『100分de名著 維摩経』
2017/06/18(Sun)
 釈 徹宗著 『100分de名著 維摩経』 を読みました。
6月のNHKの『100分de名著』は、釈 徹宗氏が、『維摩経』について解説してくれます。
 NHKの『100分de名著』は、毎月1冊の名著の紹介をしてくれる番組です。毎週月曜日の午後10時25分から、25分ずつが4週間放送があり、これはそのテキストです。
 前の月の終わりころこのテキストが発売されますので、買い忘れていると、番組の途中から思い出して買いに行くことがあったり、時間がなくて読めないままで放送を見ることもあります。
 このたびは、第1回を見た後から読み始めました。
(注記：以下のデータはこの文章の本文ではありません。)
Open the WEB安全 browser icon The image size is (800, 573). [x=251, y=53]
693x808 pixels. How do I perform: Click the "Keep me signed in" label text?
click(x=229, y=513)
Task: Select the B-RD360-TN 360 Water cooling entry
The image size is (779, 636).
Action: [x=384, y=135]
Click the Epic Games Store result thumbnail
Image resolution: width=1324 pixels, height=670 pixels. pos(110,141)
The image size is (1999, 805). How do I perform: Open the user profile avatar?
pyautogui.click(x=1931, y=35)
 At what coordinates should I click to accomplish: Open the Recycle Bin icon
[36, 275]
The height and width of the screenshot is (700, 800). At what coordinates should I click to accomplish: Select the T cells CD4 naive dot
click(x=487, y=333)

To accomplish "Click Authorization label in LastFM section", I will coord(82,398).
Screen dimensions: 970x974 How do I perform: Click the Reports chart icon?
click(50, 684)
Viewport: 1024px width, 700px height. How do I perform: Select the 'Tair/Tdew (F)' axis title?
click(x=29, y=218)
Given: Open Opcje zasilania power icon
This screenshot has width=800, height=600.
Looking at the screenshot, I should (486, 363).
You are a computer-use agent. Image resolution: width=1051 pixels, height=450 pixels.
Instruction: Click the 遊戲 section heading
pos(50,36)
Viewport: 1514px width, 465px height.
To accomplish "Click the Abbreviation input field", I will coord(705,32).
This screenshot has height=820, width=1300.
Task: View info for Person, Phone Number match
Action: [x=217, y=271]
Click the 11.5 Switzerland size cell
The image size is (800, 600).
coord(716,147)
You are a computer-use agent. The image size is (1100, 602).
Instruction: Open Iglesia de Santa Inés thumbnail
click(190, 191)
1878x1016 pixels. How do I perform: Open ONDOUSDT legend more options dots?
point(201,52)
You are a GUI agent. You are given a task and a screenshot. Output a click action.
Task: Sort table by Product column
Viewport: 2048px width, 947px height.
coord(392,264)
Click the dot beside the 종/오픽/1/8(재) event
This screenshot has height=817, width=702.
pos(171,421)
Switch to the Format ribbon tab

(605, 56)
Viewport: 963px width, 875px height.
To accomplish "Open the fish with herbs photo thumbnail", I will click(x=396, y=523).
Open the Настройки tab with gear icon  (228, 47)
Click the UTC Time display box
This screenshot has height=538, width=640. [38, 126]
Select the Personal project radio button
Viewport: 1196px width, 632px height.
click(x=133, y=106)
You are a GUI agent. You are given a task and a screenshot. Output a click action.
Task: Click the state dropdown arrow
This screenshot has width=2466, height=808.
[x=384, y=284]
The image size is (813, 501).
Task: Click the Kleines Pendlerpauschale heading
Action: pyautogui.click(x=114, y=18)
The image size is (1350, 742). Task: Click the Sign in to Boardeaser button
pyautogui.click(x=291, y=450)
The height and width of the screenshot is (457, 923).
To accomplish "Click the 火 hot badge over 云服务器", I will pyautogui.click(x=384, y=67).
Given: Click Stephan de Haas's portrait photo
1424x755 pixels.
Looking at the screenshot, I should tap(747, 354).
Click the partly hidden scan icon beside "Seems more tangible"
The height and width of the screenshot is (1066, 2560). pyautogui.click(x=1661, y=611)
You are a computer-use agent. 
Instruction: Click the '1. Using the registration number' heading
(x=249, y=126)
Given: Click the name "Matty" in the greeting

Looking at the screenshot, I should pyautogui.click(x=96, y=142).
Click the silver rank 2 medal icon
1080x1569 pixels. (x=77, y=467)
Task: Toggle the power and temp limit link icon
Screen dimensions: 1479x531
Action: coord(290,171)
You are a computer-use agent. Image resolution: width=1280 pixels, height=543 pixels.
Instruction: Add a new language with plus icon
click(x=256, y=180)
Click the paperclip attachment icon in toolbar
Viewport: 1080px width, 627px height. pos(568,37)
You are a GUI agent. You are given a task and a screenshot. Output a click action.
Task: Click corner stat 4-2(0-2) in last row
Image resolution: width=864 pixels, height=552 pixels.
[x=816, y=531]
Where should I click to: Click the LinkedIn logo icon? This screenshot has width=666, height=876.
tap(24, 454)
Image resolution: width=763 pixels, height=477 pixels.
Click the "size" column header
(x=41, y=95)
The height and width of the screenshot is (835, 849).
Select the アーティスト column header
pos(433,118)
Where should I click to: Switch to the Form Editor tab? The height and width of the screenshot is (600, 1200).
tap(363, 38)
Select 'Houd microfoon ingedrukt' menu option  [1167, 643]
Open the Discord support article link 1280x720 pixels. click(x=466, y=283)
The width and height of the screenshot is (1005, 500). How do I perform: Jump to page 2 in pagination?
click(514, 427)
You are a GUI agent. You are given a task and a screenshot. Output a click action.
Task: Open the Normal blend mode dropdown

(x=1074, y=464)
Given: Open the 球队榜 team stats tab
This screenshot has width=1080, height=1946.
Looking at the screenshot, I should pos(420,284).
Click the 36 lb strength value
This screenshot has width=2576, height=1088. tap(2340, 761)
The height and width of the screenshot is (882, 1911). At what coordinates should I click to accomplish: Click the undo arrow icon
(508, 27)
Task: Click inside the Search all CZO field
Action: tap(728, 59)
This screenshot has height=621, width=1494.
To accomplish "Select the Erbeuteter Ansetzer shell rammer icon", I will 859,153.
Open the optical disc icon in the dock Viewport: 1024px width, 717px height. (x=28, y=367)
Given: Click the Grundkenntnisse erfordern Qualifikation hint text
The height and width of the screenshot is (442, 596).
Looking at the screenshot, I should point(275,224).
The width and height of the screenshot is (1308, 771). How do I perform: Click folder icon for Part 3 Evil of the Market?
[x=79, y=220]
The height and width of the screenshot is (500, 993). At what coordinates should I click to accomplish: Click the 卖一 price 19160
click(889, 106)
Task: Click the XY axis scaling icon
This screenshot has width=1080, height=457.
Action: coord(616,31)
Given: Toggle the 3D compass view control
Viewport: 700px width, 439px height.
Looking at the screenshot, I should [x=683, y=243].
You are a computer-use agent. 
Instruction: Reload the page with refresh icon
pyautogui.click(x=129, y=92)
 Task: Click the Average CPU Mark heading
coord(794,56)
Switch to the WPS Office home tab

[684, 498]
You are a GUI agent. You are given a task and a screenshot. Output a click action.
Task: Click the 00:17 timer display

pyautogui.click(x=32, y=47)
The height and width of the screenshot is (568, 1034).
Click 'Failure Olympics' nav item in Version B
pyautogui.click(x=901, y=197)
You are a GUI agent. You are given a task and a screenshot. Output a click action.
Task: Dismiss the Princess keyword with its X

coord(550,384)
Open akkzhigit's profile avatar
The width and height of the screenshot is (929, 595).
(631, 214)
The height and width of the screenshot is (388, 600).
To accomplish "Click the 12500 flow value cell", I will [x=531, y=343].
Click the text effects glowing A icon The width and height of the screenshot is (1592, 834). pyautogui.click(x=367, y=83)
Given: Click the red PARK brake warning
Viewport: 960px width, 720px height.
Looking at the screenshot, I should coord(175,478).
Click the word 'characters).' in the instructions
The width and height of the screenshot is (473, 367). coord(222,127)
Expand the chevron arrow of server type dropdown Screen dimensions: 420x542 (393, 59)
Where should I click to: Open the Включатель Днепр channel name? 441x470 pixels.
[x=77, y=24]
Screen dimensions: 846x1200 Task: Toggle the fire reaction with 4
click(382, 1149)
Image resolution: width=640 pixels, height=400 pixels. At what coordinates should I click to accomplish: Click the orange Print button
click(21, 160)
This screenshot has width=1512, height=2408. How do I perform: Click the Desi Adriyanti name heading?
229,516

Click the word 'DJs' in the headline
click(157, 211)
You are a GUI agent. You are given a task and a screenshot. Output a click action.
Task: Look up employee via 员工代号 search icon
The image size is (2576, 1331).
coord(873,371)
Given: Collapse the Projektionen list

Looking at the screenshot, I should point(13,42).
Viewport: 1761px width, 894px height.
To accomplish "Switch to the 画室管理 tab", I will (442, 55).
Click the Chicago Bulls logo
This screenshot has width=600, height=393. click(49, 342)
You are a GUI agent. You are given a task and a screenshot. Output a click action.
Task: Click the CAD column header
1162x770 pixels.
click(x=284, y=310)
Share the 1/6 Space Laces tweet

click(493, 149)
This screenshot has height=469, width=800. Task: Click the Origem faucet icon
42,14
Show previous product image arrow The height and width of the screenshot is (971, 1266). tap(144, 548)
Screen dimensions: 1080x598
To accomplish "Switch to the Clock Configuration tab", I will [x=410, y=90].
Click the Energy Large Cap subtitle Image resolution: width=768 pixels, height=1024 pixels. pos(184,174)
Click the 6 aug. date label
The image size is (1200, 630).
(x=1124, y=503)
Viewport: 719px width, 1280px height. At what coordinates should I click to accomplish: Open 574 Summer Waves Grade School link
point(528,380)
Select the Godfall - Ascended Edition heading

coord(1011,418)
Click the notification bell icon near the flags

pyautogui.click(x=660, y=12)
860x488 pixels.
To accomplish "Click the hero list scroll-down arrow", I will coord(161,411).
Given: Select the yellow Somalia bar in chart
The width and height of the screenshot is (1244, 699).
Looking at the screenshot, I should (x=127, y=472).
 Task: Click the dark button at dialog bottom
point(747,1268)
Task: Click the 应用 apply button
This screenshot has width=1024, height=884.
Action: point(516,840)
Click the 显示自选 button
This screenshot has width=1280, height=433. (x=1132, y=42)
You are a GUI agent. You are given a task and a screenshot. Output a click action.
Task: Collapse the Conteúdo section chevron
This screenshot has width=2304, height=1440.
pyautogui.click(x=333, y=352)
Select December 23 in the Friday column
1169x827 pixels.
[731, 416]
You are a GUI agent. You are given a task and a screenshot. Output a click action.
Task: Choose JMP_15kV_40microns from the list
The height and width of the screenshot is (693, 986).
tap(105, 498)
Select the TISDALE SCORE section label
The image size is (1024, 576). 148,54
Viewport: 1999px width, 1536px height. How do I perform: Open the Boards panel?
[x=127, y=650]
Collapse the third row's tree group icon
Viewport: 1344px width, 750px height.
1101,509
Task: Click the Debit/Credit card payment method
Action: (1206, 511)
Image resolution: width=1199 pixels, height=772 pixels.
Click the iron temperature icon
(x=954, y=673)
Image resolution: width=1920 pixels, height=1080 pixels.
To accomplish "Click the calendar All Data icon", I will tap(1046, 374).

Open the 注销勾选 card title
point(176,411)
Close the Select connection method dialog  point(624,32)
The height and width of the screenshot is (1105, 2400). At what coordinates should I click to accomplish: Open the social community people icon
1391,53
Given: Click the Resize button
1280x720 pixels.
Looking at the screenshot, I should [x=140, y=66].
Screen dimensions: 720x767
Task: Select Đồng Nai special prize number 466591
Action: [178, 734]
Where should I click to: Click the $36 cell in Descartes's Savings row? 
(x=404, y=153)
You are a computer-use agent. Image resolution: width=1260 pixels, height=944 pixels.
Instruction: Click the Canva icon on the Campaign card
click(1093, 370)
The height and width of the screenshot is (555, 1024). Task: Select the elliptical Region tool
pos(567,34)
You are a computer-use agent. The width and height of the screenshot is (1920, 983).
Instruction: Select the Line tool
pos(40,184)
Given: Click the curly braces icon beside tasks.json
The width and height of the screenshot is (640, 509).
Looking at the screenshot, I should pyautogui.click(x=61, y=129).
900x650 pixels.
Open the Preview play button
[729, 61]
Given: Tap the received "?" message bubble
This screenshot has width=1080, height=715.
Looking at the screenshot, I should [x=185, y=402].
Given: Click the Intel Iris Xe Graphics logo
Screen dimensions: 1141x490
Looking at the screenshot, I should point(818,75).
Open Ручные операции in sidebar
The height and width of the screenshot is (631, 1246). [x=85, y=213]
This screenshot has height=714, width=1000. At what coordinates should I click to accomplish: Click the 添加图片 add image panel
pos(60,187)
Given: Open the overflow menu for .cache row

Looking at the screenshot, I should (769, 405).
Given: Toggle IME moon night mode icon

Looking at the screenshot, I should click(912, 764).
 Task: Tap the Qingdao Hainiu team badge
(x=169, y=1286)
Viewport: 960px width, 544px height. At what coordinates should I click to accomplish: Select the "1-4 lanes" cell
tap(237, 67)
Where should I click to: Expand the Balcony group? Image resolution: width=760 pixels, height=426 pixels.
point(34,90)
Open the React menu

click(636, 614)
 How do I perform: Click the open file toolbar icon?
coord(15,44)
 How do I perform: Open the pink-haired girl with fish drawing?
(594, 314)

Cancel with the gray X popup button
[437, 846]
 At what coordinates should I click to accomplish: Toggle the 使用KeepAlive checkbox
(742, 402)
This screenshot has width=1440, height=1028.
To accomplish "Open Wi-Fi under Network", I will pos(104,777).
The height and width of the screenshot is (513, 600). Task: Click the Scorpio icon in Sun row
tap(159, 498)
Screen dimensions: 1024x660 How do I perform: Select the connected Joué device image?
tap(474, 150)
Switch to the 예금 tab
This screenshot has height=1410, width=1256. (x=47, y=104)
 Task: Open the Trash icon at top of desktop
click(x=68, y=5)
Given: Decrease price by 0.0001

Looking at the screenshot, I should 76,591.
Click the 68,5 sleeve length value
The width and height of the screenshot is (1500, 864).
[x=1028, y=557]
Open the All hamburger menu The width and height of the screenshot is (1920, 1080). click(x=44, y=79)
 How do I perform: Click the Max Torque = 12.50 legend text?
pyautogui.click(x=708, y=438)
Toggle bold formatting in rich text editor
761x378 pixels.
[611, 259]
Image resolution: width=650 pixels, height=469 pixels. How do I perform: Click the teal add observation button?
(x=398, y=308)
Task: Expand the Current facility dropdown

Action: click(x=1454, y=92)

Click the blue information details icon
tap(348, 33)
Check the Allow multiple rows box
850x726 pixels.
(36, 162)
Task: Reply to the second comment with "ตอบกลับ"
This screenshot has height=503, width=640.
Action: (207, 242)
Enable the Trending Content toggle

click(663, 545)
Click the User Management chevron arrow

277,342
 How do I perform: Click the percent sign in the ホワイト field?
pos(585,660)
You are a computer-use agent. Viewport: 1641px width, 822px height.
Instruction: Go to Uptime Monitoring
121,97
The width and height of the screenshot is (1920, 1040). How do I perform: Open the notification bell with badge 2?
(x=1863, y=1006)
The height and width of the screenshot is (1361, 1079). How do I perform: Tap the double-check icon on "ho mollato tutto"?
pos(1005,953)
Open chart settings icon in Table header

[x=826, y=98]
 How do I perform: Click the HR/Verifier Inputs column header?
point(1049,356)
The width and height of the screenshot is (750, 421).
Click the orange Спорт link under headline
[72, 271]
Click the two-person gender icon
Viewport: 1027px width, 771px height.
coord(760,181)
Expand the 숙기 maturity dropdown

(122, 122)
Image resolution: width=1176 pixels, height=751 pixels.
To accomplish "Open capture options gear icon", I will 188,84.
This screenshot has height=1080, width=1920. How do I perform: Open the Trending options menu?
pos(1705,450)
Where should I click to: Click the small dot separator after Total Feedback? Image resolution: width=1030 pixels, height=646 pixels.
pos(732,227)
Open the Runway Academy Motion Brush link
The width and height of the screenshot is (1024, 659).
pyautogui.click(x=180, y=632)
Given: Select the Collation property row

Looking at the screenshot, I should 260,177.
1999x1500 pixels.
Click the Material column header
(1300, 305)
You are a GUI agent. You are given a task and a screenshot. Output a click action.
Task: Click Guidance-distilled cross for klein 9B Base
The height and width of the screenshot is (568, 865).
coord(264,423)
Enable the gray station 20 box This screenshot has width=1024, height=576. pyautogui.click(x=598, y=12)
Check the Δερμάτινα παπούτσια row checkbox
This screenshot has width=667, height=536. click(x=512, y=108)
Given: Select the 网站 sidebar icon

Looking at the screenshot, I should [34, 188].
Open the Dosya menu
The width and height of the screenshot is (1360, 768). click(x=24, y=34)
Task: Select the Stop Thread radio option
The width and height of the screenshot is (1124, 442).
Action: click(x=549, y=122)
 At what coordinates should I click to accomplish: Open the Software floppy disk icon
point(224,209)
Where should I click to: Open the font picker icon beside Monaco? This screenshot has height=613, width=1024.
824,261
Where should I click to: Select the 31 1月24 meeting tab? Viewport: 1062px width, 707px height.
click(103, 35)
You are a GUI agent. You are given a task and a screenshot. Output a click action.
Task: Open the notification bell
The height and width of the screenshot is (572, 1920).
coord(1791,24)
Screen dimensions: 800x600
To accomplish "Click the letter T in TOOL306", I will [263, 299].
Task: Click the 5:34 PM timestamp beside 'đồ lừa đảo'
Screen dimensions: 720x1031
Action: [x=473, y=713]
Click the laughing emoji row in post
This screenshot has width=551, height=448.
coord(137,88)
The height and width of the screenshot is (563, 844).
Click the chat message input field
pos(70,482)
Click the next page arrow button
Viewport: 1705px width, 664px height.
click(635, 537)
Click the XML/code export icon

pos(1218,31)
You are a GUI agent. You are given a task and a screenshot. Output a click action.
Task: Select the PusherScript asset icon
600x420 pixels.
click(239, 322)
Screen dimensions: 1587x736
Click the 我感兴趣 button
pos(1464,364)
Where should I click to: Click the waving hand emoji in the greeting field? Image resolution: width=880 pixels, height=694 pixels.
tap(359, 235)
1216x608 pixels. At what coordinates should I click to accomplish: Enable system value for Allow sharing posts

最近は読書に当てる時間が少ないため、フィードバックしながら長期間で読みました。そのため、少し読んでは読んだ内容についてそのときどきでよく考えました。
 今までであった経典、といっても具体的には何も覚えていないのですが、そのなかで、この維摩経の経典は初めてで、とてもユニークな経典でした。
 読み終わってみると、知恵と慈悲から社会や人との向き合い方を学ぶ経典であることがわかり、今現在の日々の生活のなかで、仏教的に自分が生きていける具体的な姿を描くことができると実感できます。
 そのように感じられることに力をえたのは、このところ勉強している、貝原篤信著『家道訓』の教えに日々接しているからではないかとも思えます。
 古文書としての『家道訓』なので、巻六まであるなかで、4月18日からはじめて、まだ巻4の初めの部分に到達したばかりですが、これが江戸時代も初めのころに書かれたものだということを忘れることがしばしばの内容なのです。士農工商ともに、その家を保つ方法を具体的に指南しているのです。これが、日本人の生活の根幹としてながい江戸時代に保たれたが故の、明治の23年にラフカディオ・ハーンが日本にきて、日本で生活し始めて美しいと感じた基をなしているのではないかと率直に感じ取れました。
 『家道訓』が、ひとつひとつ手をとって生活のあり方を教え諭しているのに対して、『維摩経』は、維摩という在家仏教者が病気であることに端を発しての物語です。釈迦が維摩が病気であることを察知して誰か見舞いに行ってくれないかと直弟子たちに依頼します。釈迦の頼みであるにもかかわらず、りっぱな直弟子たちはみんな嫌がって拒絶します。それぞれの弟子が、以前、維摩に仏教者としてのありかたをやり込められたことを語ります。その語りを通して維摩の菩薩行のありかたを知っていくというトリックになっているお話です。
 今このときを、執着する心を持ちながらも、自分も宇宙のなかの生じ滅していく現象の一つだと捉えて生きていけそうです。